* JOB:
Copy the rows word for word, starting at the first one and continuing up to and including the line that contains "I will pos(580,105).".

* EXTRACTED RECORDS:
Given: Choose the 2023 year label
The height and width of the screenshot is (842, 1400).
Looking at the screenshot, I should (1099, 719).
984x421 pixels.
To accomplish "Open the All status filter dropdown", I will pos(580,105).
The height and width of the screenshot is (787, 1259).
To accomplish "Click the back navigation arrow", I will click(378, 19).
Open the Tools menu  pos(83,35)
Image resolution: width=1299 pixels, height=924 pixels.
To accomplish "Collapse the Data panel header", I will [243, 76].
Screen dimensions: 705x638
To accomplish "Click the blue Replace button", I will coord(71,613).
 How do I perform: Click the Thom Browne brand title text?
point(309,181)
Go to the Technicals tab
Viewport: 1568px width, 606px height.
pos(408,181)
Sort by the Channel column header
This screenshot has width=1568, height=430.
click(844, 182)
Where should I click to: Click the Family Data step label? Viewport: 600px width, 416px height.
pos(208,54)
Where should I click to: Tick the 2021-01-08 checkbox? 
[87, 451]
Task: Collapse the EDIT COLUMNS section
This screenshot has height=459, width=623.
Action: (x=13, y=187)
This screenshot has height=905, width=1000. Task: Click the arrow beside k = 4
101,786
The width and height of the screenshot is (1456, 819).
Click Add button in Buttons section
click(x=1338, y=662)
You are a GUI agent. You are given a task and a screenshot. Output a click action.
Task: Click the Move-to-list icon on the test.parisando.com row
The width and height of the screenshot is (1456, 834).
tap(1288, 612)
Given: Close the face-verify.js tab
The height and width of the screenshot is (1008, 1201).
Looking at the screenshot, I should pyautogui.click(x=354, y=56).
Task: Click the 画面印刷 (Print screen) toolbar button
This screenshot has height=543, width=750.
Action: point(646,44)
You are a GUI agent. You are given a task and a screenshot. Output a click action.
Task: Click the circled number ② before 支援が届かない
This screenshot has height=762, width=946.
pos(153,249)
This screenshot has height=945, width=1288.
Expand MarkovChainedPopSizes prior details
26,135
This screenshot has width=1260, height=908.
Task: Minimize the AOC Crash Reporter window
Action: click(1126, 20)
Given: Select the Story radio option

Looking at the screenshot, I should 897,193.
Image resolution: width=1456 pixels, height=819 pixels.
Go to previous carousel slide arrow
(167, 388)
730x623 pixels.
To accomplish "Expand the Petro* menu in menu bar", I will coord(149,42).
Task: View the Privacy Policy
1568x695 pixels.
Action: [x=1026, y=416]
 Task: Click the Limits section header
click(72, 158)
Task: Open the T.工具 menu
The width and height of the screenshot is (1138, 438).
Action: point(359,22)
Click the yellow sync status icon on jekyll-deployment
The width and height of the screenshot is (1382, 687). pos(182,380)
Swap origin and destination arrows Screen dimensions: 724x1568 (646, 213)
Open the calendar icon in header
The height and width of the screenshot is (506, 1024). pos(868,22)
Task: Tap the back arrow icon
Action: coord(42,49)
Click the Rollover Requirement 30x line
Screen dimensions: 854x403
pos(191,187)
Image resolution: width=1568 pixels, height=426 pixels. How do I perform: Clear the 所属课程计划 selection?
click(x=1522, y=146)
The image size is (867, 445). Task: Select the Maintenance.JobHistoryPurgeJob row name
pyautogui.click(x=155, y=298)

* PROBLEM SOLUTION:
Given: Choose the 2023 year label
The height and width of the screenshot is (842, 1400).
Looking at the screenshot, I should (1099, 719).
984x421 pixels.
To accomplish "Open the All status filter dropdown", I will pos(580,105).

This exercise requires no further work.